Transcribe exactly, and only, the lines from the one containing "This screenshot has height=749, width=537." through the last line of the data.
________________
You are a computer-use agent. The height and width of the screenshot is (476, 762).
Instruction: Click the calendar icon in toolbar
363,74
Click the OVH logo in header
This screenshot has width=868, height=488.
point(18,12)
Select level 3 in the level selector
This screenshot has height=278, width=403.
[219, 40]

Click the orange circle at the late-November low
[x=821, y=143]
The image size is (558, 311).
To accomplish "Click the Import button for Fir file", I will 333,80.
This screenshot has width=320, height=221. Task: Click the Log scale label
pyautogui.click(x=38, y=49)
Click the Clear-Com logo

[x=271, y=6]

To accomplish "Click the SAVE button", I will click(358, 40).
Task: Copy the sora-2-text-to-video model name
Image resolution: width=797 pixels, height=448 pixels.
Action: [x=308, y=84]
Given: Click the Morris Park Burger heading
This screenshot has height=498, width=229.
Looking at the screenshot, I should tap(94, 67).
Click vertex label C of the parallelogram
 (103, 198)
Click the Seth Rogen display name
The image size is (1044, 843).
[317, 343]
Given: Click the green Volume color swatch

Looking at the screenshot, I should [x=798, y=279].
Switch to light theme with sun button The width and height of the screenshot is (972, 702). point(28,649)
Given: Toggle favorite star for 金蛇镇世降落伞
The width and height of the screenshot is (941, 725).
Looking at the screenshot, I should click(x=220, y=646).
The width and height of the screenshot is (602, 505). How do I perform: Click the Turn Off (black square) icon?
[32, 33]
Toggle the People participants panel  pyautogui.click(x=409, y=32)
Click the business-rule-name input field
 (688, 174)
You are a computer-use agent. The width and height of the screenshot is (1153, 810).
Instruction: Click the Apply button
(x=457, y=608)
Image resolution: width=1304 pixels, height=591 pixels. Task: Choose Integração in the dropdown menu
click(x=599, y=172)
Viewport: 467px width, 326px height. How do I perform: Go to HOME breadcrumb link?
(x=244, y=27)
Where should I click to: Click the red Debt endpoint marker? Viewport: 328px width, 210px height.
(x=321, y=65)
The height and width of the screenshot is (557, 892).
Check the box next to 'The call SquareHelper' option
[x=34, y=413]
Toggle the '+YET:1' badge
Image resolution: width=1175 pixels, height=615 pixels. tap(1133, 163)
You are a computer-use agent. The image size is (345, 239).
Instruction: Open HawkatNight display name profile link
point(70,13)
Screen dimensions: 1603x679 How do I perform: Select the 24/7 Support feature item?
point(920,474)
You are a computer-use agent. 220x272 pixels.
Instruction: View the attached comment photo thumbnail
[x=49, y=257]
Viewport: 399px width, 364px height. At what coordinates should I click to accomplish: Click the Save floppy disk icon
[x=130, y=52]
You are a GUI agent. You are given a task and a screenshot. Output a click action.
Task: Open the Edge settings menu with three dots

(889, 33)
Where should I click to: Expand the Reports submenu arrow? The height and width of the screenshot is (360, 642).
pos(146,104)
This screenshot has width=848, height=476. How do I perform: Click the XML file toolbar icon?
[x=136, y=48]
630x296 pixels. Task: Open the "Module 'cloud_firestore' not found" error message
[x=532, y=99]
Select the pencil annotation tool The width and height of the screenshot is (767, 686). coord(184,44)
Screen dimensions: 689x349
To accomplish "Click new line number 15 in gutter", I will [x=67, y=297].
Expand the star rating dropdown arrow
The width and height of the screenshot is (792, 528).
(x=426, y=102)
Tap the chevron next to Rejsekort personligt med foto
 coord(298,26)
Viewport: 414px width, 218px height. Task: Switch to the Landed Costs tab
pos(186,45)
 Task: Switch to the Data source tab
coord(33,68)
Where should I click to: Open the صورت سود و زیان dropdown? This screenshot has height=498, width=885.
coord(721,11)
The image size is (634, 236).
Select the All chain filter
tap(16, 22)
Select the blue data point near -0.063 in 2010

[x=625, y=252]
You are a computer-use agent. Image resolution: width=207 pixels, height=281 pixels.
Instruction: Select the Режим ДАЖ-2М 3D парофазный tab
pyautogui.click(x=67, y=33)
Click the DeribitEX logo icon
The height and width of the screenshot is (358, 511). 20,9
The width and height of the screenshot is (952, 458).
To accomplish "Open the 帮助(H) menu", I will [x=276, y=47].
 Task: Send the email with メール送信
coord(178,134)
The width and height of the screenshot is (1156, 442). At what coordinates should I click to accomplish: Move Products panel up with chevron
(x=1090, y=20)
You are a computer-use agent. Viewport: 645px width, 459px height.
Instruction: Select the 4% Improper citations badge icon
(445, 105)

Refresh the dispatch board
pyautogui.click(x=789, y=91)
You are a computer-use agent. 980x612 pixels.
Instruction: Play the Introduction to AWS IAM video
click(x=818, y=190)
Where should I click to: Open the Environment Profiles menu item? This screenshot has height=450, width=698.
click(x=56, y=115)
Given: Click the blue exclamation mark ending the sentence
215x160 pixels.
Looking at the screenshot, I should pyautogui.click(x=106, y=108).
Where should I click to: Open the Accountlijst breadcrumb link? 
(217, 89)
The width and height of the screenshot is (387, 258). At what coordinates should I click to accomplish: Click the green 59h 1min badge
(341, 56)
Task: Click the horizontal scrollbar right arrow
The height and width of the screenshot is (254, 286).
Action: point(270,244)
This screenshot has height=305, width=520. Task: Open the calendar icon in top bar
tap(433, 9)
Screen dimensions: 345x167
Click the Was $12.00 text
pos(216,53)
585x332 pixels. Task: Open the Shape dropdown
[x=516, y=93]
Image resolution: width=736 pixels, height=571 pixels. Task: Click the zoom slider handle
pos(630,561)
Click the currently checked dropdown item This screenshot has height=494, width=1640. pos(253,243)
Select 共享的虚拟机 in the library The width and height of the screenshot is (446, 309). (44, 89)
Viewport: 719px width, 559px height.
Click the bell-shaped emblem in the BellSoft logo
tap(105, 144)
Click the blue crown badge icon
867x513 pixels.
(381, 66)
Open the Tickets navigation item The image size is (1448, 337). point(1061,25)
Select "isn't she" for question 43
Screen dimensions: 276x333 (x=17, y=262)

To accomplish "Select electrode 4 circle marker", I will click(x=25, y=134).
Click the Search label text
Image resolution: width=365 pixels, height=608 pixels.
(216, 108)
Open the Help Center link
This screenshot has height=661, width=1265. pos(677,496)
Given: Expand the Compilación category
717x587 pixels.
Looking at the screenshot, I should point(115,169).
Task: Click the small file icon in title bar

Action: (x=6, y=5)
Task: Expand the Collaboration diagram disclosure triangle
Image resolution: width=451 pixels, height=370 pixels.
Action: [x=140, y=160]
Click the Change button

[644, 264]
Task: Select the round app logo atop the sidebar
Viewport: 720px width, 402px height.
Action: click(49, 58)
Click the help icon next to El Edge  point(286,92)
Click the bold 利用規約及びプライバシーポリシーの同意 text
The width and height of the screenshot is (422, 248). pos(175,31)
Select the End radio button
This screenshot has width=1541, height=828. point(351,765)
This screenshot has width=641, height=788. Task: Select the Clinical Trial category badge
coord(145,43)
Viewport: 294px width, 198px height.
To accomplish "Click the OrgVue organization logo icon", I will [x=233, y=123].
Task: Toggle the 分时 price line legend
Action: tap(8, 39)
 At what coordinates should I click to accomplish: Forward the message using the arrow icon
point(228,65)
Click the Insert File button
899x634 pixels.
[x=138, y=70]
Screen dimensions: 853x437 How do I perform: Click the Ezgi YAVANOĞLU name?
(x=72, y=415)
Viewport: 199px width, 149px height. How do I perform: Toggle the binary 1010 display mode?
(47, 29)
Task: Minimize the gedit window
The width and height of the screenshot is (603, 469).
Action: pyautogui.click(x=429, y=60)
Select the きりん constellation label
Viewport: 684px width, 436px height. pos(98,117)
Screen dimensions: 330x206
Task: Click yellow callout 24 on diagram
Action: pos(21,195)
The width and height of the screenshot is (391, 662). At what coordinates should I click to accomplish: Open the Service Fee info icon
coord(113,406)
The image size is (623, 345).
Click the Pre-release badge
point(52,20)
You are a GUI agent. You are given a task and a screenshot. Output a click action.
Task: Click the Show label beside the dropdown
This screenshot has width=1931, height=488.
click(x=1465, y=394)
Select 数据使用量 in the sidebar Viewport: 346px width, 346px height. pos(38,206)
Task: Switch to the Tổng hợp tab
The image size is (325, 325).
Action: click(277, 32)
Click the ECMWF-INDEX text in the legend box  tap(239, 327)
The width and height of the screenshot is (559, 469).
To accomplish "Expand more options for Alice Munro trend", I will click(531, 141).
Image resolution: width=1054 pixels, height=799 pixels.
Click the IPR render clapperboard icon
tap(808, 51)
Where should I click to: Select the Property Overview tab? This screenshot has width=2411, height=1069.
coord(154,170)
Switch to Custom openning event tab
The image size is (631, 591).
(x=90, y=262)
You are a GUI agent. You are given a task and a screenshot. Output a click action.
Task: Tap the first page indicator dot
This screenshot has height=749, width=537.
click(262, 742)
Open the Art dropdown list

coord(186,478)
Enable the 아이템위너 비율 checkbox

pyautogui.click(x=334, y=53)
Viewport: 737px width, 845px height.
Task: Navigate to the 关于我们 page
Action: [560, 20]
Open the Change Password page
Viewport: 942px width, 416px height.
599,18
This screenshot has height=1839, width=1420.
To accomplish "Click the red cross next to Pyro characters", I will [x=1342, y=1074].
________________
• _COMPLETED TASK_:
This screenshot has height=749, width=537.
click(262, 742)
Open the Art dropdown list

coord(186,478)
Enable the 아이템위너 비율 checkbox

pyautogui.click(x=334, y=53)
Viewport: 737px width, 845px height.
Task: Navigate to the 关于我们 page
Action: [560, 20]
Open the Change Password page
Viewport: 942px width, 416px height.
599,18
This screenshot has height=1839, width=1420.
To accomplish "Click the red cross next to Pyro characters", I will [x=1342, y=1074].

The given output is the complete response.